Moses deftly reminded Israel of a promise God made generations earlier to give them a land. In a single speech, he confirmed their future while teaching them to remember their past. Why are these two parts of Israel’s timeline knit together in their most anxious hour? Without firm memories of God’s past faithfulness and steel confidence in His promised future, the present will crush you.
Fear of death. Empty bellies. Unbearable thirst. Long waits. Golden statues. Poisonous snakes. Tall foreigners. After the exodus, Israel would be repeatedly crushed by their present. These people, thousands of them, had witnessed God perform a concentrated dose of supernatural acts: teeming mountains of frogs, walls of water folding over chariots of enemies. Surely there was enough faith in the tank to wait for a meal. But no. Israel walked by sight, not by faith. Instead of trusting in the words and deeds of their God, they allowed present circumstances to eclipse Him and went bankrupt in every way.
We’ve been there. Being fully present didn’t work for Israel and it doesn’t work for us. When a kindergartener sits across from me on Sunday morning and shares that her mom is sick and won’t come home from the hospital, I can’t tell her the present is a gift. When a beloved staff member leaves the church because sin looked sweeter, the present is a burden too heavy. Even when the present is blissfully the opposite of crushing, it fails us. Earth’s most glorious moments turn to dust and surprise our souls with emptiness.
God constantly pled with Israel and now pleads with us to not live only in the present. To finish well with our faith intact, we must find a way to remember His past faithfulness (Ex. 13:3) while gazing on our future (Phil. 3:20). We must live in three places at once.

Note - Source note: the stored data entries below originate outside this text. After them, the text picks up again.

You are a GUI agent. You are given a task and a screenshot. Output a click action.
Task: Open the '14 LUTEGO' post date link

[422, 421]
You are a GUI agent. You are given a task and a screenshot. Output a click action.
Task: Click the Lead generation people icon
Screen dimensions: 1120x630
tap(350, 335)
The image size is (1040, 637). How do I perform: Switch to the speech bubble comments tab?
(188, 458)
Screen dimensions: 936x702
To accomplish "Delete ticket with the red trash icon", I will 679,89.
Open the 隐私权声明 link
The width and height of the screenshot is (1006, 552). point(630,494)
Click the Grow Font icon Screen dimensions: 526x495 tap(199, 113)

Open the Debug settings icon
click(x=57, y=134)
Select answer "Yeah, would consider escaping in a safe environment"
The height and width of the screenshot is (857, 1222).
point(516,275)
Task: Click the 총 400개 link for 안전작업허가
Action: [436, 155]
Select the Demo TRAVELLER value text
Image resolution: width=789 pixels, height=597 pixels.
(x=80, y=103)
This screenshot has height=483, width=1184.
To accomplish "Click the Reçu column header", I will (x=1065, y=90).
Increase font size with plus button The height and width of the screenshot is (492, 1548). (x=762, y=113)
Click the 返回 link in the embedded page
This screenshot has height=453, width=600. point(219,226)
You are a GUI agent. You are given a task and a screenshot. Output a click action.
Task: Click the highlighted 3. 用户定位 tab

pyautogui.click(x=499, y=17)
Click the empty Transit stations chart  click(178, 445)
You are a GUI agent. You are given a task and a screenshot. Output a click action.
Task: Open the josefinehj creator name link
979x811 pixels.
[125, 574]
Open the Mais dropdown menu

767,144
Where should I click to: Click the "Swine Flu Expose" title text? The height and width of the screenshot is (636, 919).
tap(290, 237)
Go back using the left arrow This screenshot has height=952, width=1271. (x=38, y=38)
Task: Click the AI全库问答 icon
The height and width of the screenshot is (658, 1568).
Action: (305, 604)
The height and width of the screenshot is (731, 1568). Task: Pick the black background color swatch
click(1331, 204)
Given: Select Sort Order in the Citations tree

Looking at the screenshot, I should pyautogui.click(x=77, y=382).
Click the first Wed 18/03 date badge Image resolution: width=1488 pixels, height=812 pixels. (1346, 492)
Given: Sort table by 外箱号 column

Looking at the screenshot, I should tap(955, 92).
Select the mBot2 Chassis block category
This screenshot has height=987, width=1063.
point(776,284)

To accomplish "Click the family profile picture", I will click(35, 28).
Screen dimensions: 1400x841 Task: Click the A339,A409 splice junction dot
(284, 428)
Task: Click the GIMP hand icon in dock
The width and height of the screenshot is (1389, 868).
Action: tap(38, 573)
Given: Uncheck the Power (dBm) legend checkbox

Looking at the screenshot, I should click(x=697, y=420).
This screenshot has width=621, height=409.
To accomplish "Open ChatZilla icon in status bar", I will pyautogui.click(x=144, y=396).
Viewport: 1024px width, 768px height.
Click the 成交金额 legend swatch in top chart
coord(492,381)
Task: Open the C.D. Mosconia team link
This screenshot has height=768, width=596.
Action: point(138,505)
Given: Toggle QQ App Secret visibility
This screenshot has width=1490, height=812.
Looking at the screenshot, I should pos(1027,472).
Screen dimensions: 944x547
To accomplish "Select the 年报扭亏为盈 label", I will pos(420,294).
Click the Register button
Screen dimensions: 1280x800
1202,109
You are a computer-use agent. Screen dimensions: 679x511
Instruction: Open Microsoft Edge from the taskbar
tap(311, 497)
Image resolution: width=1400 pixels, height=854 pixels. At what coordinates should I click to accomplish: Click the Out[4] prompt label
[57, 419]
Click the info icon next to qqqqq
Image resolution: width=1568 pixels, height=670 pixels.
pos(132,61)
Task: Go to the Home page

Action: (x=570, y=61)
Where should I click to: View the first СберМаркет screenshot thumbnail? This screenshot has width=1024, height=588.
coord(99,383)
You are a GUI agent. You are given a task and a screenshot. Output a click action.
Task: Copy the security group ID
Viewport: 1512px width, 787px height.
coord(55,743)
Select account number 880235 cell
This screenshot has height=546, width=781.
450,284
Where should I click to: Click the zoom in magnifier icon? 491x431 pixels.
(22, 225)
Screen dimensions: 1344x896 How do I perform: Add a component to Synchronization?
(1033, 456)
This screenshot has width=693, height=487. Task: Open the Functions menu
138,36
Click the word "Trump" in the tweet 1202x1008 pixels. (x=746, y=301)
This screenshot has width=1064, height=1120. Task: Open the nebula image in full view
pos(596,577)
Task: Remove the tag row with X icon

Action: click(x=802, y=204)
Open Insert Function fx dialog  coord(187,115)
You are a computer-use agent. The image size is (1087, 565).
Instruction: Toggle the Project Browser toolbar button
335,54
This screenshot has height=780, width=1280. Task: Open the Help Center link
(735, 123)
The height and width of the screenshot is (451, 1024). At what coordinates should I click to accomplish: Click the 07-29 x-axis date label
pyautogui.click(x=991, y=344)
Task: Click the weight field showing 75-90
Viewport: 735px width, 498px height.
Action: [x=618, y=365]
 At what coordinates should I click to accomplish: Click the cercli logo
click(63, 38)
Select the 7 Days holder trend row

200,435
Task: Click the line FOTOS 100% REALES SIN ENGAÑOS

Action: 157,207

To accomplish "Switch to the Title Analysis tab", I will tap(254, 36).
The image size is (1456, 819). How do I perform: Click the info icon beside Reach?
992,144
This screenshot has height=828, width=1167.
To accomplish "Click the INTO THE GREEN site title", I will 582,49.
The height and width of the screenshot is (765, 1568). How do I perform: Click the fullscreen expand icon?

How? Living in the past doesn’t mean dredging up traumas or drowning in nostalgia. We must wisely and surgically choose these memories, and they must burn brightly of God’s faithfulness. Travel back in the Bible, but detour in your own story. Did God ever send a teacher whose love and investment changed your course? Has He provided an actual miracle in health or finances? Has God graciously removed an evil from your life? Live in those memories.
Why live in your future? Sin will die, disease will end, relationships will be restored, and the feasting is forever. This future can buoy your soul now. Again, Scripture champions eternity’s general glories, but be thoughtful about your own life: What is broken in your life that will be completely healed? What will you finally and fully enjoy? What besetting sins will be gone? Living in our future with Christ rubs hope into present pain.
Living in both the past and the future will carve and fill a deep, living well in your present. You need this well. The people you serve, lead, teach, and share coffee with need this well. Is being fully present bad? No. But being only present is crushing. As you are fully present, firmly plant your feet in God’s past faithfulness with both eyes fixed on your vibrant future with Him. (Three places at once. You can do it. You must.)